Activity - In the entries below, find the line with "This screenshot has width=1042, height=667." and the line with "Task: Click the Fatal Flaws heading"; give again those lines and every line between them, exactly.
----- Dataset -----
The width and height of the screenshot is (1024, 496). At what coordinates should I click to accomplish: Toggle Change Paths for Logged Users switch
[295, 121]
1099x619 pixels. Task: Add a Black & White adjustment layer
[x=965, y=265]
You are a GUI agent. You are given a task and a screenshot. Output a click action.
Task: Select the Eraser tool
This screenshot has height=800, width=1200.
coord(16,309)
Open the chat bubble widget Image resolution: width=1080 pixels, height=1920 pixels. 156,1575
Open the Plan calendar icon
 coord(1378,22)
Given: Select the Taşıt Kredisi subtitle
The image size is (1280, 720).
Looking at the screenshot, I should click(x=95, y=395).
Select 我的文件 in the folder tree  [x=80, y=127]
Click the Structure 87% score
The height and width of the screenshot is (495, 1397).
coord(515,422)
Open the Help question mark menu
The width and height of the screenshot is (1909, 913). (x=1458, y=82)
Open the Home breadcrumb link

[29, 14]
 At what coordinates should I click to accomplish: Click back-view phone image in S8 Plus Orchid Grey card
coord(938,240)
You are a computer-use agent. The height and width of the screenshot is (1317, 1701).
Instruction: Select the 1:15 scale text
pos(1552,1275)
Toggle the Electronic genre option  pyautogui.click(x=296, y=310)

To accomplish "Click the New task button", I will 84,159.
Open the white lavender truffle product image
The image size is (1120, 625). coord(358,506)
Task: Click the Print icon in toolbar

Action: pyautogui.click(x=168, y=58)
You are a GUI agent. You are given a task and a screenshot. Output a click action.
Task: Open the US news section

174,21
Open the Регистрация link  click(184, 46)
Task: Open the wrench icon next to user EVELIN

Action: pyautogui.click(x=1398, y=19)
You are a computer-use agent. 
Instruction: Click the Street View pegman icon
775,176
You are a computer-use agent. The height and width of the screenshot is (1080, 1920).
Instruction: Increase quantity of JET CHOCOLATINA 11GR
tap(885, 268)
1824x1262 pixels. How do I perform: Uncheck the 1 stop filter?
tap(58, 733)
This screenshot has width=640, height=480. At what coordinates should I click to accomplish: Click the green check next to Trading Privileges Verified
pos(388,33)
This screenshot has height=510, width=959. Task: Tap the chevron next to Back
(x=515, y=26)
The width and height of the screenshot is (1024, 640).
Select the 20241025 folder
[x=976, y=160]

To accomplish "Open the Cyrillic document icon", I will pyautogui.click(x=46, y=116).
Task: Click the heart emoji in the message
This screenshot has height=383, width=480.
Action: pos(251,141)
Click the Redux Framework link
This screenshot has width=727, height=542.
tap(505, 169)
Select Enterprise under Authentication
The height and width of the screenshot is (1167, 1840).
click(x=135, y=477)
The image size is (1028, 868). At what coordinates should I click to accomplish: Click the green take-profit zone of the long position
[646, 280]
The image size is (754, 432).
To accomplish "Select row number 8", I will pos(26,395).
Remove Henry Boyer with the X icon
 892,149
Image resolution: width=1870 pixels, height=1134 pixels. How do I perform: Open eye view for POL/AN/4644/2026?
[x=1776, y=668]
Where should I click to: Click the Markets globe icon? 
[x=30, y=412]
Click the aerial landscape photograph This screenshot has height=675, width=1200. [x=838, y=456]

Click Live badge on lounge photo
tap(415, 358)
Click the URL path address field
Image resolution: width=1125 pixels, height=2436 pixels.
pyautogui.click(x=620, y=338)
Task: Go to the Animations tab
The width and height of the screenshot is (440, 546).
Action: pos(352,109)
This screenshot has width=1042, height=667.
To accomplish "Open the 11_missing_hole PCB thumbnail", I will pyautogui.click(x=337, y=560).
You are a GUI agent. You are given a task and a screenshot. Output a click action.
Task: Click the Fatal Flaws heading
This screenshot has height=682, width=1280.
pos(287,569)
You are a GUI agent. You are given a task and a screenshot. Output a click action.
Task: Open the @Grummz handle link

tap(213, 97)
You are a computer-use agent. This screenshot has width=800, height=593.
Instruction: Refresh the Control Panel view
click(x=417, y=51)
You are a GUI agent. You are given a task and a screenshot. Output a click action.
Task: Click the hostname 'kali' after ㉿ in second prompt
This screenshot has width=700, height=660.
-----
Response to this exercise -
This screenshot has width=1042, height=667.
To accomplish "Open the 11_missing_hole PCB thumbnail", I will pyautogui.click(x=337, y=560).
You are a GUI agent. You are given a task and a screenshot. Output a click action.
Task: Click the Fatal Flaws heading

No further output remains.